READING TEXT:
— start —

So I surf. Not very well, but like a lot of software developers I'm into geeky technical sports so I own the gear (surfboard and wetsuit) and I happen to live next to a surfing beach (it's shit but it's local so I get out as often as I can). Over the summer it was totally flat. Like pancake flat. Nary a ripple. The last 4 days though we've been on the tail end of hurricane Danielle and I've been out regularly.

Actually, that not completely true. I don't live next to a surfing beach. I live next to two beaches. One of which is always busy between 10:00 and 18:00. The other is always empty.

Yesterday I went to the busy beach as it catches the swell better which results in consistently bigger waves (which sometimes turn into mush if there's too strong a breeze). There are two surf schools on this beach so there's always a bunch of learners floating in the water, holding on the sides of their boards in the white water. Slightly more experienced surfers paddle out that bit further, catching bigger waves while swimmers paddle in and out around the shoreline.

— end —

EXERCISE 1: Rewrite the surfing passage from "Yesterday I went" up to and including "around the shoreline.", replacing "surf schools" with "surf clubs".
EXERCISE 2: Carry the surfing passage forward from its final sentence.

RECORDS PROVIDED:
— start —

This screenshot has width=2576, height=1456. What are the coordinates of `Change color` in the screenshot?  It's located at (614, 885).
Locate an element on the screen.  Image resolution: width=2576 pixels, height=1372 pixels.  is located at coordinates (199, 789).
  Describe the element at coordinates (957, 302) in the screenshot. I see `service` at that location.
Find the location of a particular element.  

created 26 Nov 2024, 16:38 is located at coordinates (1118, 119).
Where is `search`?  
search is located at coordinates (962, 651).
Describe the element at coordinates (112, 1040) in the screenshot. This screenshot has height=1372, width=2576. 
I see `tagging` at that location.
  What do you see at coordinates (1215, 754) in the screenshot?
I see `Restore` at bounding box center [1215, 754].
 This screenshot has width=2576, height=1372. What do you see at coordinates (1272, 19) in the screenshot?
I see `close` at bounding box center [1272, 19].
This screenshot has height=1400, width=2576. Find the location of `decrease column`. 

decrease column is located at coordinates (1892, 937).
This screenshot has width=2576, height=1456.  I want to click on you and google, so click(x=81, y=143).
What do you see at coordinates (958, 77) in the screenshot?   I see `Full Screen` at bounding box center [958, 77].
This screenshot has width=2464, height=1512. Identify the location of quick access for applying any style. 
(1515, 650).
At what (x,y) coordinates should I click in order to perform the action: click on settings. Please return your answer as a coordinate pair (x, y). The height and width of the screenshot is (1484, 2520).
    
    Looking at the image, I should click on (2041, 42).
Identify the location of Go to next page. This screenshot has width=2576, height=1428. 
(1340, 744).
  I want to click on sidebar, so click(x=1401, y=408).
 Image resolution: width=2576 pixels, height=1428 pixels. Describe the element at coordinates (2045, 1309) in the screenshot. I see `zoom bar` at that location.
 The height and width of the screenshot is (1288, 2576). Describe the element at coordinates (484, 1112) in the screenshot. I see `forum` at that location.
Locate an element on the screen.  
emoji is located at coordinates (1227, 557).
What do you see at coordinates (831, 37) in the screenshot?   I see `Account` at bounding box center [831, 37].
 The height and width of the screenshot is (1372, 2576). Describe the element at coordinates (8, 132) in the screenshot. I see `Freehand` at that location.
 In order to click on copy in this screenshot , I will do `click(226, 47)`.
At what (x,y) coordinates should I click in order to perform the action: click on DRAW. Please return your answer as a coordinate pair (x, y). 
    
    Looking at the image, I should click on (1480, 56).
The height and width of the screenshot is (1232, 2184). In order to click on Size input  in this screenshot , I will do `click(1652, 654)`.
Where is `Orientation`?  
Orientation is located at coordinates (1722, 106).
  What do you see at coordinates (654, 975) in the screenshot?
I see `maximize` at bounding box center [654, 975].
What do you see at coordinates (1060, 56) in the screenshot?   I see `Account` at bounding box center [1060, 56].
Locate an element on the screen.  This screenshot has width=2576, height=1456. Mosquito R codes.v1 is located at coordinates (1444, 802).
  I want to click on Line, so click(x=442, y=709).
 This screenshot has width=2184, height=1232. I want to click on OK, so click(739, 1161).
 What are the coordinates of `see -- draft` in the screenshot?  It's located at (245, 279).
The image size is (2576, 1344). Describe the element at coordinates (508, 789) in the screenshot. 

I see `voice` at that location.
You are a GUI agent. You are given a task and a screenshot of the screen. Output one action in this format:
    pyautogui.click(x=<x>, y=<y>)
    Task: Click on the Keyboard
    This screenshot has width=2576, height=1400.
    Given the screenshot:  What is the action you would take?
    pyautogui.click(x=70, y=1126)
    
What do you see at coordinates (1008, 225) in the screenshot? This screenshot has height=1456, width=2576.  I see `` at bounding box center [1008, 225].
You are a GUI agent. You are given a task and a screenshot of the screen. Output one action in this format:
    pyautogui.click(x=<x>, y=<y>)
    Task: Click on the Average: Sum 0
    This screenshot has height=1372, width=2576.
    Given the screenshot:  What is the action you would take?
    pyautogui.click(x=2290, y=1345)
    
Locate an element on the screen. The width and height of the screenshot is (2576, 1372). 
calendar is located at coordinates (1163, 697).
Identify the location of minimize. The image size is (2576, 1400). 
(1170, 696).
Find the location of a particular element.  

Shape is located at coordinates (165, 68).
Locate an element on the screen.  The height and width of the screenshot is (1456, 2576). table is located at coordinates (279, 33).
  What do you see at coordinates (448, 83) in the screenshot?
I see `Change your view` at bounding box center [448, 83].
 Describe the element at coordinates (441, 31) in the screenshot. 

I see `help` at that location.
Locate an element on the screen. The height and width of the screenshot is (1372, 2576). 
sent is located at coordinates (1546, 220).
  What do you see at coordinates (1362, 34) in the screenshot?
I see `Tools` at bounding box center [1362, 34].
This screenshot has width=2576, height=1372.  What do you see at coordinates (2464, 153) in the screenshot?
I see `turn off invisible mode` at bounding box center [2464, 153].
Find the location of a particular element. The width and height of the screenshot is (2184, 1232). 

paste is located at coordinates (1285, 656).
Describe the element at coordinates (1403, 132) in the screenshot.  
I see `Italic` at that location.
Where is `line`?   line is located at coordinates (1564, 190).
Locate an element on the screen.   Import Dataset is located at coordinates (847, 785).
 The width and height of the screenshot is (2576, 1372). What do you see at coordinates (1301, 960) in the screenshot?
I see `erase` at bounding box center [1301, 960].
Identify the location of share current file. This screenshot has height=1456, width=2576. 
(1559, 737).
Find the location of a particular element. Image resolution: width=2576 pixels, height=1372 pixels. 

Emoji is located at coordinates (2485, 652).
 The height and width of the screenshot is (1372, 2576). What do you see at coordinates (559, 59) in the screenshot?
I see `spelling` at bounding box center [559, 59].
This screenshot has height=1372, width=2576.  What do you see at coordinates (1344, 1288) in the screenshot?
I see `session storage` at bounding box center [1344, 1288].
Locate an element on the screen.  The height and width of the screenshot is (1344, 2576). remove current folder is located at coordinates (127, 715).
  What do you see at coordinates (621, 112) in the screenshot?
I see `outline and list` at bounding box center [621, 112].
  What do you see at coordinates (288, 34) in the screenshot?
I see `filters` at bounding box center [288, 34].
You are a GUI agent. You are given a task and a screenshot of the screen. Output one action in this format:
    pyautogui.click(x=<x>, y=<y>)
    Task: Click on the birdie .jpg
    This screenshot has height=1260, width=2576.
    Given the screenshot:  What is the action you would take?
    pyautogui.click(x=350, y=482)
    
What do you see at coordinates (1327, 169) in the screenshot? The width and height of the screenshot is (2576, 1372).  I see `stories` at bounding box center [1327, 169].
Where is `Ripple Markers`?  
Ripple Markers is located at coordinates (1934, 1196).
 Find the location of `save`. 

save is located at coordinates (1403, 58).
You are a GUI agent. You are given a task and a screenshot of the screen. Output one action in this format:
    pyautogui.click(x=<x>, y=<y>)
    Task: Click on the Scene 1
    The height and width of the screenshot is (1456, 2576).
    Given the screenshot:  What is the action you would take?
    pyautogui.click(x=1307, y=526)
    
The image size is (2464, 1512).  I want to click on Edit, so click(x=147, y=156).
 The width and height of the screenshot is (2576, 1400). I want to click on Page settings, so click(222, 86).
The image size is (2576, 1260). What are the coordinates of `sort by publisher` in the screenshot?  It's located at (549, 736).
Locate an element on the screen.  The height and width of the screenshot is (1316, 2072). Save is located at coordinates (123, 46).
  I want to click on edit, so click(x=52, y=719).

— end —

EXPECTED ANSWER 1:
Yesterday I went to the busy beach as it catches the swell better which results in consistently bigger waves (which sometimes turn into mush if there's too strong a breeze). There are two surf clubs on this beach so there's always a bunch of learners floating in the water, holding on the sides of their boards in the white water. Slightly more experienced surfers paddle out that bit further, catching bigger waves while swimmers paddle in and out around the shoreline.

EXPECTED ANSWER 2:
I was there for maybe 20 minutes getting more and more frustrated due to overcrowding on the waves and the bodies who would pop up in front of me whenever I did catch a wave.

So I got out and headed to the other beach. The other beach has smaller but cleaner waves. When the first beach is unsurfable this beach can be perfect. I've seen overhead barrels (once in the last year) which you usually don't get anywhere away from the west coast.  And it's about a kilometre longer than the crowded beach. I headed out and within 5 minutes I had already caught more waves than I had in the 20 minutes at the first beach.

I was the only person in the water.

Sure the waves weren't big but they were just as catchable as those at the other beach and I could actually enjoy them because I didn't have to worry about running someone over or the ego of the other sufers.

Sitting out there in the mist from the waves hitting the beach I couldn't help thinking about the actual purpose of what I was doing. I wasn't showing off (there wasn't any audience) and I wasn't socialising (there wasn't any crowd). The only answer I could come up with was "I want to get better at surfing".

But why? As a life skill it's completely useless. I'm unlikely to ever be in a life or death situation where being a better surfer is the determining factor for success or failure. I'm not so good that I'm ever going to make a career out of it. So why do I feel the need to spend time to improve this irrelevant skill?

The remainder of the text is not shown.